SUPPLIED MATERIAL -
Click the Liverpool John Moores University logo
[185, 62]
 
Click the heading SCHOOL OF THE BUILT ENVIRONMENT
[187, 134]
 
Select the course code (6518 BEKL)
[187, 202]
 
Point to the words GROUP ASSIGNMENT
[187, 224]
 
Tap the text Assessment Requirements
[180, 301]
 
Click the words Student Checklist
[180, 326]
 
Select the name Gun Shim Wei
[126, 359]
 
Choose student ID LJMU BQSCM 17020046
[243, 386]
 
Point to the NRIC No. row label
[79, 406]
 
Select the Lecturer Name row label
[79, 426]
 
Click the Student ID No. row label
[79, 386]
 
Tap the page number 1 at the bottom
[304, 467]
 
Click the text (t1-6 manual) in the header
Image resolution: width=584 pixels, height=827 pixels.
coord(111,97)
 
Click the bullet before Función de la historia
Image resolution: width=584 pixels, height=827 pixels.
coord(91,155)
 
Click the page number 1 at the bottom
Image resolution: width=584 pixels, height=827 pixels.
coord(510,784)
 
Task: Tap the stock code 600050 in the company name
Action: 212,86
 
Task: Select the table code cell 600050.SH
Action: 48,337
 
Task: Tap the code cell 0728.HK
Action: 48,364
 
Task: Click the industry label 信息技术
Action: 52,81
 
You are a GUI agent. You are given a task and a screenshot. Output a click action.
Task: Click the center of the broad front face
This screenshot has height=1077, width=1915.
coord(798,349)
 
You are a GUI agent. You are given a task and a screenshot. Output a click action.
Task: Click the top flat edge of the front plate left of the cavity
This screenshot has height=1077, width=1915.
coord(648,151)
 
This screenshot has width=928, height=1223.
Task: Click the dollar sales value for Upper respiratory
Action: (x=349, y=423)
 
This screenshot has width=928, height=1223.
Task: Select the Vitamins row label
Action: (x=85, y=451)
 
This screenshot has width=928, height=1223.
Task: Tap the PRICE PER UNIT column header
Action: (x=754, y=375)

TASK OBJECTIVE -
Rewrite the part of the listing that opens with the line containing "Task: Select the table code cell 600050.SH" and runs through the end of the listing, keeping every line and changing only the answer coordinates, each adjusted by -54.

ANSWER TO THE TASK -
Task: Select the table code cell 600050.SH
Action: -6,283
 
Task: Tap the code cell 0728.HK
Action: -6,310
 
Task: Click the industry label 信息技术
Action: -2,27
 
You are a GUI agent. You are given a task and a screenshot. Output a click action.
Task: Click the center of the broad front face
This screenshot has height=1077, width=1915.
coord(744,295)
 
You are a GUI agent. You are given a task and a screenshot. Output a click action.
Task: Click the top flat edge of the front plate left of the cavity
This screenshot has height=1077, width=1915.
coord(594,97)
 
This screenshot has width=928, height=1223.
Task: Click the dollar sales value for Upper respiratory
Action: (x=295, y=369)
 
This screenshot has width=928, height=1223.
Task: Select the Vitamins row label
Action: (x=31, y=397)
 
This screenshot has width=928, height=1223.
Task: Tap the PRICE PER UNIT column header
Action: (x=700, y=321)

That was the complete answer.